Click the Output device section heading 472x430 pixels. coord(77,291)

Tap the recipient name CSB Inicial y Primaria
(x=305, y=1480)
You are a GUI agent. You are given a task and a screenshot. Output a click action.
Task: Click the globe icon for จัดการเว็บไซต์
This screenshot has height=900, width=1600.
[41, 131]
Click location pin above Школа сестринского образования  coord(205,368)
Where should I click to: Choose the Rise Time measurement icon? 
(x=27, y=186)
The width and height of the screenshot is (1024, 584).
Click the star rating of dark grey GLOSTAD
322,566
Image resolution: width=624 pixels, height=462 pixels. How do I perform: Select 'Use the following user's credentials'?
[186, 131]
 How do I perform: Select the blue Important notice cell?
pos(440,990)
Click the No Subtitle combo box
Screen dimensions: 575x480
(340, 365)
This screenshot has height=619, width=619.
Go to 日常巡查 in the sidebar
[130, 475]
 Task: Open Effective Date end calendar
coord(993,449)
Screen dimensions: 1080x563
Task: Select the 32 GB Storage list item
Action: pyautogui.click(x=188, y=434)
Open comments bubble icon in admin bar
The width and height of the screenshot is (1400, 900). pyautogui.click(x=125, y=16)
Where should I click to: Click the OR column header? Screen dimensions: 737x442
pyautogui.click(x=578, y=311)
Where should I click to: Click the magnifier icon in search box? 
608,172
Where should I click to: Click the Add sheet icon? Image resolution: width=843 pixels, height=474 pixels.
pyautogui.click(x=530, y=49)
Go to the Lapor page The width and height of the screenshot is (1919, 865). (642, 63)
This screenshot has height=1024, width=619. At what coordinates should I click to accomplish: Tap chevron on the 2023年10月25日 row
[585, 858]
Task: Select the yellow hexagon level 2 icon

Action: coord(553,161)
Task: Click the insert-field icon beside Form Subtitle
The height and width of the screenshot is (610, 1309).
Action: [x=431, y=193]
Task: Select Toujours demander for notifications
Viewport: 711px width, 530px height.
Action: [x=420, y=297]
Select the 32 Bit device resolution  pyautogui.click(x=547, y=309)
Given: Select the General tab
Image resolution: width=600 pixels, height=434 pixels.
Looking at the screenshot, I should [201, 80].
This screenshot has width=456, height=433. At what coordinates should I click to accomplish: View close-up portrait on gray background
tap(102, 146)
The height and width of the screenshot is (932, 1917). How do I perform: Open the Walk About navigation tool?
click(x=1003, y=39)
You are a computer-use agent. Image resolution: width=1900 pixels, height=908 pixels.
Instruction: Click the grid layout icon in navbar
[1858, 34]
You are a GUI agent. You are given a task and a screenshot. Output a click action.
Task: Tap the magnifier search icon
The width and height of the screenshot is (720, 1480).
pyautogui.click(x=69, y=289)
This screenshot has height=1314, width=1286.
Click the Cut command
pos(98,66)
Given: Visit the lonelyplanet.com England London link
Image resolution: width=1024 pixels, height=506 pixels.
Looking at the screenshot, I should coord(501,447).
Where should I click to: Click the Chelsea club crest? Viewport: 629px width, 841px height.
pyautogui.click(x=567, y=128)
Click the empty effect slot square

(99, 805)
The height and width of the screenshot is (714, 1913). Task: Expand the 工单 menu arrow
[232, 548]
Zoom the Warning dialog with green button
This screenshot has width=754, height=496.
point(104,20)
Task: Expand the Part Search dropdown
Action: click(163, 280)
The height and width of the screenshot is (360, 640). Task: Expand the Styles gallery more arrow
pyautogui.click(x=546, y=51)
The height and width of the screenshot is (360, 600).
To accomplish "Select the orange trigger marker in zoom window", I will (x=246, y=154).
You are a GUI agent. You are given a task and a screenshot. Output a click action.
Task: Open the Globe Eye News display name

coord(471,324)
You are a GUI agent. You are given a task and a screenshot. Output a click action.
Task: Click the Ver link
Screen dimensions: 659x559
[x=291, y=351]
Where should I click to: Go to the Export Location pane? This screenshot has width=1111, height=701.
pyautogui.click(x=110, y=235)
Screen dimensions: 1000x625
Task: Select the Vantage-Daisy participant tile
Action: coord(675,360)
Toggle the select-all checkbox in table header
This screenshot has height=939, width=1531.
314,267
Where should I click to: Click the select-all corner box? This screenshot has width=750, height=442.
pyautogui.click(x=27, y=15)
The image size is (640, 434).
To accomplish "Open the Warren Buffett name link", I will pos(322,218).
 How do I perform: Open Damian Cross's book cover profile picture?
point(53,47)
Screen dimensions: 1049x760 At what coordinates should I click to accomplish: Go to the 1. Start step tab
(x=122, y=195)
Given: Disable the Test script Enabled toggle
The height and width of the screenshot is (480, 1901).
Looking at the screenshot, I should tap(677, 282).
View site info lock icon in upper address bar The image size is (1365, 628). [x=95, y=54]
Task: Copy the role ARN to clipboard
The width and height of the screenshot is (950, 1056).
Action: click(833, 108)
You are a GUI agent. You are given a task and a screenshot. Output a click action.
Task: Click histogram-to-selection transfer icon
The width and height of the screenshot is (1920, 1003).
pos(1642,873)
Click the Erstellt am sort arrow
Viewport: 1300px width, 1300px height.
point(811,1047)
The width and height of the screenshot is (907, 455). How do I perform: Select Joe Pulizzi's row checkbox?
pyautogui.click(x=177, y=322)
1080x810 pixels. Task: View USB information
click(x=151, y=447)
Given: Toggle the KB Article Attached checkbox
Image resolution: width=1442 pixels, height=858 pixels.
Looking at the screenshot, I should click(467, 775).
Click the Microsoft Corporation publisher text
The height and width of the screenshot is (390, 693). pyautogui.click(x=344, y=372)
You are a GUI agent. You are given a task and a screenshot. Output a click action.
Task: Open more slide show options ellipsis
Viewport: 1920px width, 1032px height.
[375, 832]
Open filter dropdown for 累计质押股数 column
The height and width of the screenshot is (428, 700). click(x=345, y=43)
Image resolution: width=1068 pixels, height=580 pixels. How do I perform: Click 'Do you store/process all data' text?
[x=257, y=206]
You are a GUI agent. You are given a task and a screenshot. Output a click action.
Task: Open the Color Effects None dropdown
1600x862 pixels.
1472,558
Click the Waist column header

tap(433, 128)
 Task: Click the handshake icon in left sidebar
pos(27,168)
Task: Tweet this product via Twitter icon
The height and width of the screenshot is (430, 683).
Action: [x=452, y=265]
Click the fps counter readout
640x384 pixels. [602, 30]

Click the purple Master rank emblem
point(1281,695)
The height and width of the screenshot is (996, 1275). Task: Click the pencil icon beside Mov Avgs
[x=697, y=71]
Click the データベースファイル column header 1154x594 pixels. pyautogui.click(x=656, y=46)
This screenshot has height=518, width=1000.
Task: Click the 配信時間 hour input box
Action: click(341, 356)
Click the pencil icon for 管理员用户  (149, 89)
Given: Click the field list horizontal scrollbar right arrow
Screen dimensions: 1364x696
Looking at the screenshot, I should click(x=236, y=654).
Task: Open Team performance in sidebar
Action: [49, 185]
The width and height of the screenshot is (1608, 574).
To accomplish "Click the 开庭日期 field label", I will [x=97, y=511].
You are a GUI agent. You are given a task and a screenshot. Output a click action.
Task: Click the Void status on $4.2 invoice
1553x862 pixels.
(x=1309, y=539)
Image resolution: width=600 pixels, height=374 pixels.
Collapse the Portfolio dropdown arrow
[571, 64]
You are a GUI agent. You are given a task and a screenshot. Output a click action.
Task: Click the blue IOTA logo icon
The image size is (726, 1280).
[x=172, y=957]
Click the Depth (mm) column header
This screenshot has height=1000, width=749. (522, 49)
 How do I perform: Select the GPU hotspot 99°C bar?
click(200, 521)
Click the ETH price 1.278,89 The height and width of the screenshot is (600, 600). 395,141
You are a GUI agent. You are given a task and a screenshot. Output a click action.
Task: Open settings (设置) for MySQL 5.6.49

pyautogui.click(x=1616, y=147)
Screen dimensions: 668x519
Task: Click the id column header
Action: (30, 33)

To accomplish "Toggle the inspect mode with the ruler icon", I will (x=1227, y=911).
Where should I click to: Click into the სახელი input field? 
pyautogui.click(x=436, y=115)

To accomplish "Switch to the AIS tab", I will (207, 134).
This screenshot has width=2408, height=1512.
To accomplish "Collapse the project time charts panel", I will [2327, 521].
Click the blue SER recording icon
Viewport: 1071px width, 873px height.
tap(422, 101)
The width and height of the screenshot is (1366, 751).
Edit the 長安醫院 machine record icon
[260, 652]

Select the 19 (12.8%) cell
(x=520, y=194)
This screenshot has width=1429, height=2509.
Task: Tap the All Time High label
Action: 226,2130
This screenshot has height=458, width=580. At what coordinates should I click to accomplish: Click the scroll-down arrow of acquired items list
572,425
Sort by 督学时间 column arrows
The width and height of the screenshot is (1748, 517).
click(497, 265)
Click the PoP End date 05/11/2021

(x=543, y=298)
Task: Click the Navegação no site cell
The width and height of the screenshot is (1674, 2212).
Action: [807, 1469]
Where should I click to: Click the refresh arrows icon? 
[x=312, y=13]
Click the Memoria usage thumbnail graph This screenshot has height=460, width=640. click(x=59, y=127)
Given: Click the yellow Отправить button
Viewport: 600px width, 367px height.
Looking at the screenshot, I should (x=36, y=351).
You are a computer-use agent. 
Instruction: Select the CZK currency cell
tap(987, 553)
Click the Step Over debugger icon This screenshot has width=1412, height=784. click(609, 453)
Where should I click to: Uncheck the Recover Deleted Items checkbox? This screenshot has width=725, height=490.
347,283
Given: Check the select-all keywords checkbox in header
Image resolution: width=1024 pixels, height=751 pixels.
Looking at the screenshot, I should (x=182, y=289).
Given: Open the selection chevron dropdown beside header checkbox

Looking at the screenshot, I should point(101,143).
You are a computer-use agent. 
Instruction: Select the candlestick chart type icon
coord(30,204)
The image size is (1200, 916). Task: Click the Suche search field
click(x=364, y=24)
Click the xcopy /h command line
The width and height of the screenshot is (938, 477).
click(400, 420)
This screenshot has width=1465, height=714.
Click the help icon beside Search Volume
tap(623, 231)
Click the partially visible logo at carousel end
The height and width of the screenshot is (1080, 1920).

## EXERCISE BRIEF
Print again the lines of the entries above that fall between the line holding "Click the ETH" and the line holding "Click the blue SER recording icon", inclusive, exactly as they stand.

## ANSWER FOR THIS EXERCISE
Click the ETH price 1.278,89 The height and width of the screenshot is (600, 600). 395,141
You are a GUI agent. You are given a task and a screenshot. Output a click action.
Task: Open settings (设置) for MySQL 5.6.49

pyautogui.click(x=1616, y=147)
Screen dimensions: 668x519
Task: Click the id column header
Action: (30, 33)

To accomplish "Toggle the inspect mode with the ruler icon", I will (x=1227, y=911).
Where should I click to: Click into the სახელი input field? 
pyautogui.click(x=436, y=115)

To accomplish "Switch to the AIS tab", I will (207, 134).
This screenshot has width=2408, height=1512.
To accomplish "Collapse the project time charts panel", I will [2327, 521].
Click the blue SER recording icon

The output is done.